Monday, January 15, 2007

Shiite leaders unhappy with surge / Maliki gone if doesn't deliver?

"The Shiite-led government of Prime Minister Nuri Kamal al-Maliki has not publicly opposed the American troop increase, but aides to Mr. Maliki have been saying for weeks that the government is wary of the proposal. They fear that an increased American troop presence, particularly in Baghdad, will be accompanied by a more assertive American role that will conflict with the Shiite government’s haste to cut back on American authority and run the war the way it wants.
. . . It is an opinion that is broadly held among a Shiite political elite that is increasingly impatient, after nearly two years heading the government here, to exercise power without the constraining supervision of the United States. As a long-oppressed majority, the Shiites have a deep-seated fear that the power they won at the polls, after centuries of subjugation by the Sunni minority, will be progressively whittled away as the Americans seek deals with the Sunnis that will help bring American troops home.
These misgivings are broadly shared by Shiite leaders in the government, including some whom Mr. Bush has courted recently." [1]

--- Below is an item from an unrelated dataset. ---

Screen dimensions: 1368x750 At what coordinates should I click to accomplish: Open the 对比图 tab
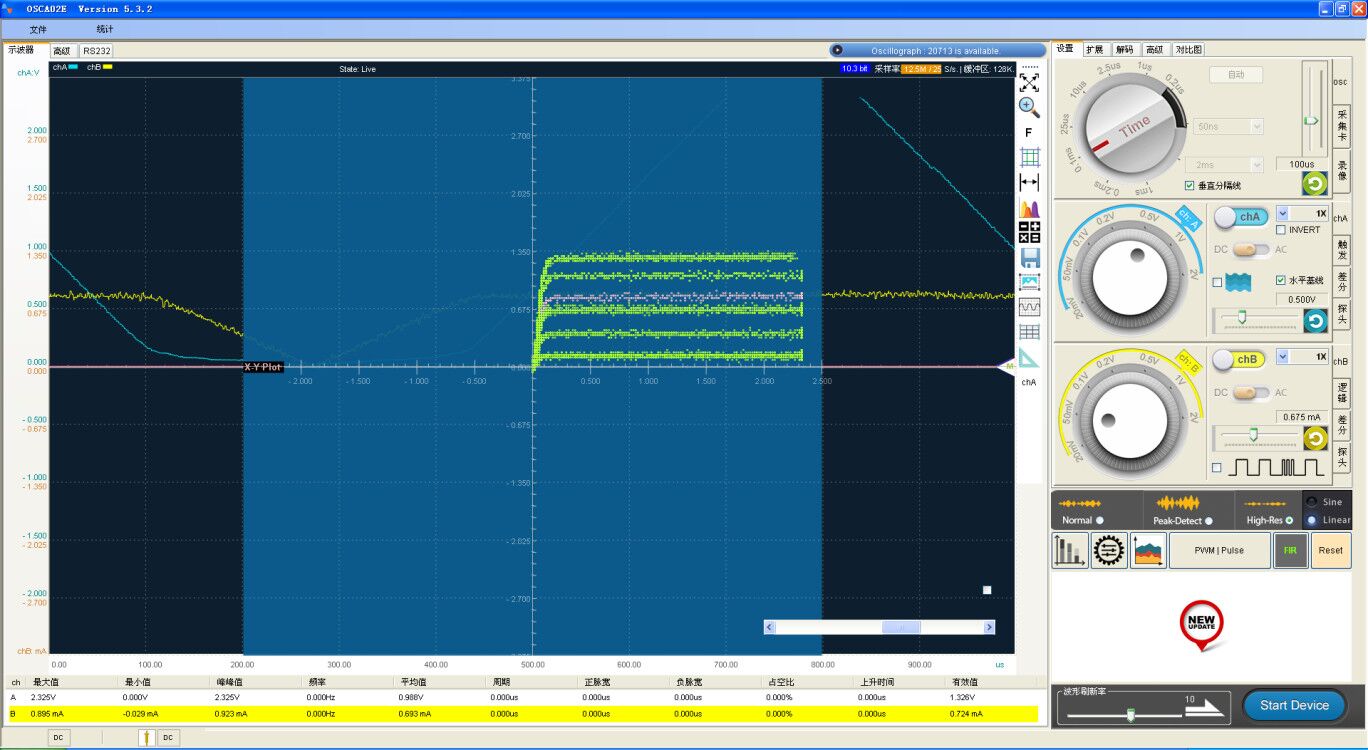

"Testifying on Capitol Hill about the plan for the second straight day, Mr. Gates said that Iraqi lawmakers might decide to replace Iraq’s prime minister, Nuri Kamal al-Maliki, if he failed to take steps to carry out the new plan to regain control of Baghdad.
'The first consequence that he has to face is the possibility that he’ll lose his job,' Mr. Gates said. 'There are beginning to be some people around that may say, ‘I can do better than he’s doing,’ in terms of making progress.'
Administration officials have discussed among themselves whether they might need to withdraw support for Mr. Maliki if he doesn’t perform, notably by building a new coalition in the Iraqi Parliament.
. . . Mr. Gates conceded that the Iraqi government’s record of fulfilling its commitments is “not an encouraging one,” but said Mr. Maliki now seemed to him 'eager' to follow the plan worked out with American commanders." [2]

[1] The New York Times. Promising Troops Where They Aren’t Really Wanted. January 11, 2007.
[2] The New York Times. Republicans on Panel Back President’s Plan, Masking Divisions. January 13, 2007.